Un plan de relance pour un meilleur accompagnement des Euréliens

Par eurelien.fr
//  Publié le
05-01-2021
//  Mis à jour le 05-01-2021
Temps de lecture : 8 min

Parce que la solidarité est l’une des missions phare des Départements, celui d’Eure-et-Loir la met au coeur de son projet de relance. L’un des exemples de cette volonté de politique sociale se lit dans l’évolution des Maisons de la Solidarité et de la Citoyenneté.

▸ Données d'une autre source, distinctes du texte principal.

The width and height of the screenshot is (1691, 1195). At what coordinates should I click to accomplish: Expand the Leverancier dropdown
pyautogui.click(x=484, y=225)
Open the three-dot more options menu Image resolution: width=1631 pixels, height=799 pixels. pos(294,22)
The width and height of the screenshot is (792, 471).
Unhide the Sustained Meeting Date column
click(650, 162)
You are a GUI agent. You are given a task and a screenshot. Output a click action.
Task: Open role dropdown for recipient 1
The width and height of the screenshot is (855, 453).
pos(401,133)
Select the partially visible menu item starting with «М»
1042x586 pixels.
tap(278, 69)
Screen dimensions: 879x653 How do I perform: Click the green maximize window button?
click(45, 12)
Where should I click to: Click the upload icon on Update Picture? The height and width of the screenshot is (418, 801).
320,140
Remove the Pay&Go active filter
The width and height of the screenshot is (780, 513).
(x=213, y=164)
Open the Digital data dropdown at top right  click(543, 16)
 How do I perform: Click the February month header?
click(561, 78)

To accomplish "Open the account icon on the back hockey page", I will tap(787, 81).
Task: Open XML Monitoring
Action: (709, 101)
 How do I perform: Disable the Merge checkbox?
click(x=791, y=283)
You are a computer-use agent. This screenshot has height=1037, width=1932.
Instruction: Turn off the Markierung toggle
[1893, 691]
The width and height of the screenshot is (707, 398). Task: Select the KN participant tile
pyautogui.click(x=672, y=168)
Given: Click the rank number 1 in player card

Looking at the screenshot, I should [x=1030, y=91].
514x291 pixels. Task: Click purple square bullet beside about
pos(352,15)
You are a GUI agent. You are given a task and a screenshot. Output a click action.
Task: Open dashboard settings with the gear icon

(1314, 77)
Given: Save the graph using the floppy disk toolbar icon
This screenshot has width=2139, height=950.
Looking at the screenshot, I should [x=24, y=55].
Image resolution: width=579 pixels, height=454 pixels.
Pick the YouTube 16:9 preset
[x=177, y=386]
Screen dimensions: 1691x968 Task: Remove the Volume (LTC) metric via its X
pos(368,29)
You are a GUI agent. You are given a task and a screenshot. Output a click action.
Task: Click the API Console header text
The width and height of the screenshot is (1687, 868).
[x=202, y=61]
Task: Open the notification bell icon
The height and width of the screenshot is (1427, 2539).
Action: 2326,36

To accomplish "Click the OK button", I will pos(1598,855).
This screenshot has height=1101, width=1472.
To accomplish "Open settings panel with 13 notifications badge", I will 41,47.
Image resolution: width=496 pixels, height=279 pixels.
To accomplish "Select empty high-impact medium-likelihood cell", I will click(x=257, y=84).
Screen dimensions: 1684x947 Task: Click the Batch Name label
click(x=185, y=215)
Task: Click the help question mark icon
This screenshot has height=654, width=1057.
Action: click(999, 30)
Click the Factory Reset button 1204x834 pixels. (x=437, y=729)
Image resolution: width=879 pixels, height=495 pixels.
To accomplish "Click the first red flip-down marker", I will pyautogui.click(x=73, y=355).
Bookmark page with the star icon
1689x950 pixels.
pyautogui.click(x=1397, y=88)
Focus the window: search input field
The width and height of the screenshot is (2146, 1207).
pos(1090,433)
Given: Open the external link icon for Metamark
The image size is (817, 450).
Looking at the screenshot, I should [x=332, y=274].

Elles sont cinq dans le département. Il y en a deux à Chartres, une à Dreux, une à Châteaudun et une cinquième à Nogent-le-Rotrou. Les maisons départementales de la solidarité et de la citoyenneté ne sont pas une nouveauté. Les Euréliens ne vont pas voir fleurir de nouveaux bâtiments dans le paysage. Mais, à la faveur du plan de relance, ils vont connaître rapidement les effets de l’évolution du fonctionnement de ces institutions. Le Département cultive la proximité pour faciliter la vie quotidienne de tous. La vocation d’une maison départementale de la solidarité et de la citoyenneté est un exemple concret de cette proximité puisqu’elle est là pour accueillir les usagers et leur permettre d’accéder à des droits, des aides, des services qui vont faciliter leur vie quotidienne, leur vie familiale et leur insertion notamment économique.

Des réponses plus rapides

La crise sanitaire s’impose au Département avec son lot de familles fragilisées par les conséquences économiques des deux périodes de confinement. La situation des Euréliens déjà en proie à la précarité ne s’arrange pas ; celle de foyers jusque-là épargnés se détériore. Pas question pour le Président du Conseil départemental d’oublier une seule frange de la population, il prévient : «Prenons garde : le principe de solidarité s’épuise quand un certain nombre de citoyens s’en estime exclu ».

C’est bien cette réflexion qui anime les services du Département où l’on constate que beaucoup de gens ne connaissent pas leurs droits, ignorent tout des aides auxquelles ils pourraient avoir droit. Souvent des personnes qui gagnent un Smic se plaignent de n’avoir droit à aucune aide. Pourtant, il existe des coups de pouce possibles pour les salaires modestes. Peu de gens savent, par exemple, qu’il existe une complémentaire santé solidaire pour ceux qui n’ont pas de mutuelle. C’est ce genre de réponses que les personnels des maisons départementales de solidarité et de citoyenneté sont en mesure d’apporter immédiatement à un usager.

Un interlocuteur unique par usager

Pour rendre plus efficace ce service de proximité, le Département a décidé de réorganiser ses directions qui auront plus d’autonomie. L’objectif est de rapprocher le pouvoir de décision du terrain. Résultat : le directeur de chaque maison aura le pouvoir de décider sans en référer à sa hiérarchie, faisant économiser le temps d’examen de huit intermédiaires. Un gain de temps pour tous les travailleurs sociaux du Département, une réponse rapide pour une personne fragilisée et une efficacité qui favorise le retour de la confiance dans les institutions. Cette recherche d’efficacité passe aussi par la création d’un interlocuteur personnalisé par usager. Un technicien de la collectivité précise « Prenons l’exemple d’une jeune femme qui élève seule ses enfants et qui n’a pas d’emploi. Elle a recours à différents services : celui du RSA mais aussi à la CAF, à la PMI... L’idée est qu’elle ait un référent de parcours qui puisse avoir une vision globale de sa situation et mieux l’accompagner ». Pas question d’empiéter sur le travail des personnels de la CAF, de la PMI ou les assistants sociaux... mais d’offrir un interlocuteur unique et identifié, au sein de la maison départementale de solidarité et de citoyenneté qui fera le lien et pourra orienter au mieux l’usager dans cette forêt administrative.